━━ INFORMATION PROVIDED
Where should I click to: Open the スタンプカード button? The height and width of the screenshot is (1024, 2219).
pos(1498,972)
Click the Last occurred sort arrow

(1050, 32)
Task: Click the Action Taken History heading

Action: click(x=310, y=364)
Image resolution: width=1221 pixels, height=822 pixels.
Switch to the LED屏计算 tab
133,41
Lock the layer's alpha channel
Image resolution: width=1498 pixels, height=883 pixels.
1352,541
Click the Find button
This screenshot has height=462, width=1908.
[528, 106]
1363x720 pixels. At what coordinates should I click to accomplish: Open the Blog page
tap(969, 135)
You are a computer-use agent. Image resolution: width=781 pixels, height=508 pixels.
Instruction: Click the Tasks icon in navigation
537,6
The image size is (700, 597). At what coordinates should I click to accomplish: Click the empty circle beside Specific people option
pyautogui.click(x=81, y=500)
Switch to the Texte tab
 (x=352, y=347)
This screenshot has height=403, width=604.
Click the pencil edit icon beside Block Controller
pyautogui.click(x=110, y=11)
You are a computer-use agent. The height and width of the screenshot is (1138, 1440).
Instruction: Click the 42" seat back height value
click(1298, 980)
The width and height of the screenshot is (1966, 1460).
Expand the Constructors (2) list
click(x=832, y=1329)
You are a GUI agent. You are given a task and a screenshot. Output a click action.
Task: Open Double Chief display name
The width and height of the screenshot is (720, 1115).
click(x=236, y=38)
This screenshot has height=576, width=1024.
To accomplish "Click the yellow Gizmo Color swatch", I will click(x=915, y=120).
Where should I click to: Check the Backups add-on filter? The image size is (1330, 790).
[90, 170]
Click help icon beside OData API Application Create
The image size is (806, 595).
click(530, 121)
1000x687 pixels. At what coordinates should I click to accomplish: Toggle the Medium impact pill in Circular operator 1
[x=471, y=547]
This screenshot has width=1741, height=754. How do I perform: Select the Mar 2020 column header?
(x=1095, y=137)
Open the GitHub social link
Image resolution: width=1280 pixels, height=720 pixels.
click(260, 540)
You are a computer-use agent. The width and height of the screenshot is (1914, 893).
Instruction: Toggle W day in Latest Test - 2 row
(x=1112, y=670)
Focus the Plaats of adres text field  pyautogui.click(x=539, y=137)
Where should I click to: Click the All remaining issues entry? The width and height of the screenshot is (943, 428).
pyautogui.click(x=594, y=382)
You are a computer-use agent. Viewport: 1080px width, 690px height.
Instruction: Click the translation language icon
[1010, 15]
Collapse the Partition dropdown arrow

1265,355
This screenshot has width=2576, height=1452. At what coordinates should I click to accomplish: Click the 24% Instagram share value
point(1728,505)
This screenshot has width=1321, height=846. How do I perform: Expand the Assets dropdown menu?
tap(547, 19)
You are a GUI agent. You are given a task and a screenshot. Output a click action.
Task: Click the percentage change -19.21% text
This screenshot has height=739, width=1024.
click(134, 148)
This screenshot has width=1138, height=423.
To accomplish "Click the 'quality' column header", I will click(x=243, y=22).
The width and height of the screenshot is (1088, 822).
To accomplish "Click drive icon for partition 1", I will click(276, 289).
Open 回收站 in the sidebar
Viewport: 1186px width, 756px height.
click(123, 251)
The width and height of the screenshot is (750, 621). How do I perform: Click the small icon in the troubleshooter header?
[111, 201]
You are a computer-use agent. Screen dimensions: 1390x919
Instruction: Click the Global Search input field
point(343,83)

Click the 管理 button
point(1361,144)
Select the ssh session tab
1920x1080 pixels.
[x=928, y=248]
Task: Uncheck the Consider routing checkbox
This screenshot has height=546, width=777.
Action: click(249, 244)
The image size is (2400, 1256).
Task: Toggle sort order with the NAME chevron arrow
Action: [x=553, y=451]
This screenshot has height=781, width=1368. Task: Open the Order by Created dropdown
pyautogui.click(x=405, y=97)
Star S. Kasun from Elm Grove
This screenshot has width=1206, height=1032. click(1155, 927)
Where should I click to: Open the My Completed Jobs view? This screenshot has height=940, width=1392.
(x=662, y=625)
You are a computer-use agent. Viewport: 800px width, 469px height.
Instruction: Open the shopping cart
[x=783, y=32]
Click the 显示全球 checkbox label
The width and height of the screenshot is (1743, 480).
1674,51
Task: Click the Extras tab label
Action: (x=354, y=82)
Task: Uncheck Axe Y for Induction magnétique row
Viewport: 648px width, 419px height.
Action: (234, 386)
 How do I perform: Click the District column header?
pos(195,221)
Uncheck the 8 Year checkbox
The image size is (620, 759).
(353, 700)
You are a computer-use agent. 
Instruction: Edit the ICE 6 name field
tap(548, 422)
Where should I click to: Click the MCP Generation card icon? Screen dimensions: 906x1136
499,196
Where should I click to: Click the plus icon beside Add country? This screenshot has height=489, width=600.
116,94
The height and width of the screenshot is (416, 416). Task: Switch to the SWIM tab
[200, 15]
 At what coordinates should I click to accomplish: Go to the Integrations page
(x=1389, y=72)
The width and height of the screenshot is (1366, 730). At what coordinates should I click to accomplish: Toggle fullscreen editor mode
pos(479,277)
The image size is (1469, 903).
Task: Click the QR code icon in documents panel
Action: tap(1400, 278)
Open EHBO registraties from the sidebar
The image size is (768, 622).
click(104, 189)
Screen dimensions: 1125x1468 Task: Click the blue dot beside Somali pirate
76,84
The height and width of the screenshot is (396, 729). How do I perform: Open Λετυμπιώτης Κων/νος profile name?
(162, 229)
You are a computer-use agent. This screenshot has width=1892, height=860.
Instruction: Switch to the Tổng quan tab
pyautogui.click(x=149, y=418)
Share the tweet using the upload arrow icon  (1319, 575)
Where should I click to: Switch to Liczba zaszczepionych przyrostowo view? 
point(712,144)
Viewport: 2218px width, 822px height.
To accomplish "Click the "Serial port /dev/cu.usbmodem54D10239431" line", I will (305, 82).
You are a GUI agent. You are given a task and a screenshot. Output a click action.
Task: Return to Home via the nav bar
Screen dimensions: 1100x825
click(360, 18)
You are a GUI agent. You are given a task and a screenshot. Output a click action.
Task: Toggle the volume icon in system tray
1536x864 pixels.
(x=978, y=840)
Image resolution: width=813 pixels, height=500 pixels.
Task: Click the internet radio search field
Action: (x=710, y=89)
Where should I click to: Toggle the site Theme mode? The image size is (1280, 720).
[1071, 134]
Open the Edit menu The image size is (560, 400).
━━━━
Your task is to return the full listing exactly as it was given.

Where should I click to: Open the スタンプカード button? The height and width of the screenshot is (1024, 2219).
pos(1498,972)
Click the Last occurred sort arrow

(1050, 32)
Task: Click the Action Taken History heading

Action: click(x=310, y=364)
Image resolution: width=1221 pixels, height=822 pixels.
Switch to the LED屏计算 tab
133,41
Lock the layer's alpha channel
Image resolution: width=1498 pixels, height=883 pixels.
1352,541
Click the Find button
This screenshot has height=462, width=1908.
[528, 106]
1363x720 pixels. At what coordinates should I click to accomplish: Open the Blog page
tap(969, 135)
You are a computer-use agent. Image resolution: width=781 pixels, height=508 pixels.
Instruction: Click the Tasks icon in navigation
537,6
The image size is (700, 597). At what coordinates should I click to accomplish: Click the empty circle beside Specific people option
pyautogui.click(x=81, y=500)
Switch to the Texte tab
 (x=352, y=347)
This screenshot has height=403, width=604.
Click the pencil edit icon beside Block Controller
pyautogui.click(x=110, y=11)
You are a computer-use agent. The height and width of the screenshot is (1138, 1440).
Instruction: Click the 42" seat back height value
click(1298, 980)
The width and height of the screenshot is (1966, 1460).
Expand the Constructors (2) list
click(x=832, y=1329)
You are a GUI agent. You are given a task and a screenshot. Output a click action.
Task: Open Double Chief display name
The width and height of the screenshot is (720, 1115).
click(x=236, y=38)
This screenshot has height=576, width=1024.
To accomplish "Click the yellow Gizmo Color swatch", I will click(x=915, y=120).
Where should I click to: Check the Backups add-on filter? The image size is (1330, 790).
[90, 170]
Click help icon beside OData API Application Create
The image size is (806, 595).
click(530, 121)
1000x687 pixels. At what coordinates should I click to accomplish: Toggle the Medium impact pill in Circular operator 1
[x=471, y=547]
This screenshot has width=1741, height=754. How do I perform: Select the Mar 2020 column header?
(x=1095, y=137)
Open the GitHub social link
Image resolution: width=1280 pixels, height=720 pixels.
click(260, 540)
You are a computer-use agent. The width and height of the screenshot is (1914, 893).
Instruction: Toggle W day in Latest Test - 2 row
(x=1112, y=670)
Focus the Plaats of adres text field  pyautogui.click(x=539, y=137)
Where should I click to: Click the All remaining issues entry? The width and height of the screenshot is (943, 428).
pyautogui.click(x=594, y=382)
You are a computer-use agent. Viewport: 1080px width, 690px height.
Instruction: Click the translation language icon
[1010, 15]
Collapse the Partition dropdown arrow

1265,355
This screenshot has width=2576, height=1452. At what coordinates should I click to accomplish: Click the 24% Instagram share value
point(1728,505)
This screenshot has width=1321, height=846. How do I perform: Expand the Assets dropdown menu?
tap(547, 19)
You are a GUI agent. You are given a task and a screenshot. Output a click action.
Task: Click the percentage change -19.21% text
This screenshot has height=739, width=1024.
click(134, 148)
This screenshot has width=1138, height=423.
To accomplish "Click the 'quality' column header", I will click(x=243, y=22).
The width and height of the screenshot is (1088, 822).
To accomplish "Click drive icon for partition 1", I will click(276, 289).
Open 回收站 in the sidebar
Viewport: 1186px width, 756px height.
click(123, 251)
The width and height of the screenshot is (750, 621). How do I perform: Click the small icon in the troubleshooter header?
[111, 201]
You are a computer-use agent. Screen dimensions: 1390x919
Instruction: Click the Global Search input field
point(343,83)

Click the 管理 button
point(1361,144)
Select the ssh session tab
1920x1080 pixels.
[x=928, y=248]
Task: Uncheck the Consider routing checkbox
This screenshot has height=546, width=777.
Action: click(249, 244)
The image size is (2400, 1256).
Task: Toggle sort order with the NAME chevron arrow
Action: [x=553, y=451]
This screenshot has height=781, width=1368. Task: Open the Order by Created dropdown
pyautogui.click(x=405, y=97)
Star S. Kasun from Elm Grove
This screenshot has width=1206, height=1032. click(1155, 927)
Where should I click to: Open the My Completed Jobs view? This screenshot has height=940, width=1392.
(x=662, y=625)
You are a computer-use agent. Viewport: 800px width, 469px height.
Instruction: Open the shopping cart
[x=783, y=32]
Click the 显示全球 checkbox label
The width and height of the screenshot is (1743, 480).
1674,51
Task: Click the Extras tab label
Action: (x=354, y=82)
Task: Uncheck Axe Y for Induction magnétique row
Viewport: 648px width, 419px height.
Action: (234, 386)
 How do I perform: Click the District column header?
pos(195,221)
Uncheck the 8 Year checkbox
The image size is (620, 759).
(353, 700)
You are a computer-use agent. 
Instruction: Edit the ICE 6 name field
tap(548, 422)
Where should I click to: Click the MCP Generation card icon? Screen dimensions: 906x1136
499,196
Where should I click to: Click the plus icon beside Add country? This screenshot has height=489, width=600.
116,94
The height and width of the screenshot is (416, 416). Task: Switch to the SWIM tab
[200, 15]
 At what coordinates should I click to accomplish: Go to the Integrations page
(x=1389, y=72)
The width and height of the screenshot is (1366, 730). At what coordinates should I click to accomplish: Toggle fullscreen editor mode
pos(479,277)
The image size is (1469, 903).
Task: Click the QR code icon in documents panel
Action: tap(1400, 278)
Open EHBO registraties from the sidebar
The image size is (768, 622).
click(104, 189)
Screen dimensions: 1125x1468 Task: Click the blue dot beside Somali pirate
76,84
The height and width of the screenshot is (396, 729). How do I perform: Open Λετυμπιώτης Κων/νος profile name?
(162, 229)
You are a computer-use agent. This screenshot has width=1892, height=860.
Instruction: Switch to the Tổng quan tab
pyautogui.click(x=149, y=418)
Share the tweet using the upload arrow icon  (1319, 575)
Where should I click to: Switch to Liczba zaszczepionych przyrostowo view? 
point(712,144)
Viewport: 2218px width, 822px height.
To accomplish "Click the "Serial port /dev/cu.usbmodem54D10239431" line", I will (305, 82).
You are a GUI agent. You are given a task and a screenshot. Output a click action.
Task: Return to Home via the nav bar
Screen dimensions: 1100x825
click(360, 18)
You are a GUI agent. You are given a task and a screenshot. Output a click action.
Task: Toggle the volume icon in system tray
1536x864 pixels.
(x=978, y=840)
Image resolution: width=813 pixels, height=500 pixels.
Task: Click the internet radio search field
Action: (x=710, y=89)
Where should I click to: Toggle the site Theme mode? The image size is (1280, 720).
[1071, 134]
Open the Edit menu The image size is (560, 400).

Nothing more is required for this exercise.